Sunday, November 3, 2024

Hardcase (1972)



          In the great 1966 Western The Professionals, mercenaries enter Mexico to rescue an American’s wife, who was supposedly kidnapped by a revolutionary, only to discover the wife has become romantically involved with the revolutionary. A twist on that premise drives the agreeable made-for-TV Western Hardcase, starring former Cheyenne star Clint Walker and Stefanie Powers. Ex-soldier Jack (Walker) returns from POW incarceration to discover that his wife, Roz (Powers), not only ran off with revolutionary Simon (Pedro Aremendáriz Jr.) but, thinking Jack dead, sold his ranch to buy supplies for Simon’s rebel band. Hardcase, titled for a nickname someone hangs on the stoic protagonist, dramatizes how Jack responds to this conundrum. This telefilm is so light on plot that it resembles an episode of some generic Western anthology; similarly, the piece has the over-lit aesthetic and unimaginative camerawork of vintage episodic television. Yet Hardcase boasts a reasonably intelligent script, by Hollywood veterans Harold Jack Bloom and Sam Rolfe, and the narrative successfully ensnares its protagonist in a fraught moral dilemma. As a result, the movie is simple without being wholly simplistic.
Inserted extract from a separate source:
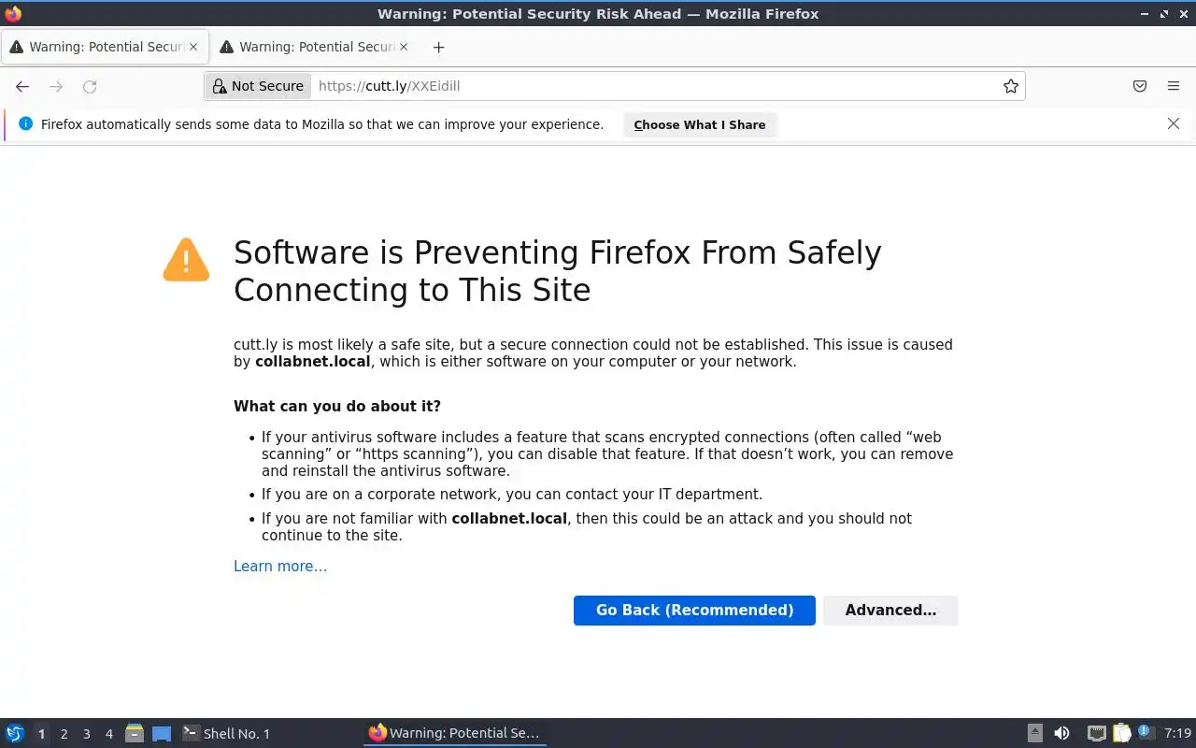The image size is (1196, 748).
Task: Click the URL address field
Action: click(654, 86)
          Anyone who has encountered a Walker performance knows better than to expect nuance from his acting—his towering physicality and granite features lend so much visual impact that he if he aims in the general direction of a dramatic texture and doesn’t exert himself, he’s able to put across something adequate. Powers is similarly limited in her abilities. Perhaps that’s why they make a compatible duo in Hardcase—the boundaries of his skills suit a character who has difficulty expressing emotion, just as the boundaries of hers fit the character of a woman torn between conflicting loyalties. Meanwhile, Aremendáriz Jr. capably offers a frontier riff on the Paul Henreid role from Casablanca (1942) and former NFL player Alex Karras, in his first proper movie performance, lends a mix of amiability and grit. The dramatic beats these actors perform get plenty of screen time because the movie doesn’t have much action—or, for that matter, much tension. It’s tempting to guess that Hardcase is so gentle because it was the first live-action movie from kiddie-animation specialists Hanna-Barbera Productions.